Uso do Cartão Corporativo: Auditorias internas identificaram mais de R$ 1 milhão em despesas no cartão corporativo vinculado diretamente ao ex-presidente. Desse total, Casares já realizou o ressarcimento parcial de R$ 560.401,74 aos cofres são-paulinos.
O levantamento final servirá de base para a cobrança administrativa e eventuais medidas judiciais de reparação de danos movidas pelo São Paulo contra o ex-cartola.
Após a definição do valor, caberá à diretoria do clube tomar as providências necessárias para a cobrança.
Mesmo expulso do clube, Casares será comunicado e poderá se manifestar exclusivamente sobre o cálculo. Definido o valor, será dado o prazo de 30 dias, previsto no artigo 11 do Regimento Interno do São Paulo, para o pagamento.
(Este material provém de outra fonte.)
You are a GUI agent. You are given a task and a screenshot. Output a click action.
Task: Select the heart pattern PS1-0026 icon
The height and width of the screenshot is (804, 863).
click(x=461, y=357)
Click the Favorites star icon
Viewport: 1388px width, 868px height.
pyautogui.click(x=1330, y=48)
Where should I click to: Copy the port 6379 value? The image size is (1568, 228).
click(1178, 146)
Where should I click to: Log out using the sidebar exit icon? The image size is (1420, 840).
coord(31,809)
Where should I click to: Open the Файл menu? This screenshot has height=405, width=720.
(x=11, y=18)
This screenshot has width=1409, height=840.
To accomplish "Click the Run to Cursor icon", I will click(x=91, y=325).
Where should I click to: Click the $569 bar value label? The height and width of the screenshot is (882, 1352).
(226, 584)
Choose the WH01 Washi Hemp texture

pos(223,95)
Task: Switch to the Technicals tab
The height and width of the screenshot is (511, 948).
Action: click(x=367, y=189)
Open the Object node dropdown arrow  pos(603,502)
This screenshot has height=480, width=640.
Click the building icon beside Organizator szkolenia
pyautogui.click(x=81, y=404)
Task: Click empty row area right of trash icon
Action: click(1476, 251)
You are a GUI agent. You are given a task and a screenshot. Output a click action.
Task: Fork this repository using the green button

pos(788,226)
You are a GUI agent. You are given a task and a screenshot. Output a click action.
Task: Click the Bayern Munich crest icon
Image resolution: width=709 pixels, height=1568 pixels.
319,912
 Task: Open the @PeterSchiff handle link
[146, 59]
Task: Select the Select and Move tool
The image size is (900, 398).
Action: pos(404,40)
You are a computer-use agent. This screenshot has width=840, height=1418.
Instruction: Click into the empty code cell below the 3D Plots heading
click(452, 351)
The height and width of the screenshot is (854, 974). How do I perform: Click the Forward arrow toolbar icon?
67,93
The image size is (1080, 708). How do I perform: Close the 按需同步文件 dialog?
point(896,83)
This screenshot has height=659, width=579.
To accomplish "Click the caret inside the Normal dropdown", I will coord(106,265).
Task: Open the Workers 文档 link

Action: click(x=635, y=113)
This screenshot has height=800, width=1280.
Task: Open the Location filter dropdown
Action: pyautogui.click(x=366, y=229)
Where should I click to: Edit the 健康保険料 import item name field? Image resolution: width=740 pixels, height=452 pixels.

A pauta 4 votada pelos conselheiros prevê a penalidade de indenização e reconhece a obrigação de Casares de ressarcir integralmente o São Paulo pelos valores comprovadamente usados, recebidos, gastos ou colocados à disposição dele para fins particulares, indevidos ou sem comprovação de finalidade institucional.
O texto inclui expressamente despesas com cartão corporativo e outros valores individualmente vinculados a Casares e não justificados.
A pauta 5, aprovada pelo mesmo número de votos, determina uma “liquidação administrativa”. Na prática, o Departamento Financeiro fará um relatório detalhado, com a discriminação das despesas, para chegar ao valor da indenização. O documento será posteriormente submetido à análise e validação do Conselho Fiscal.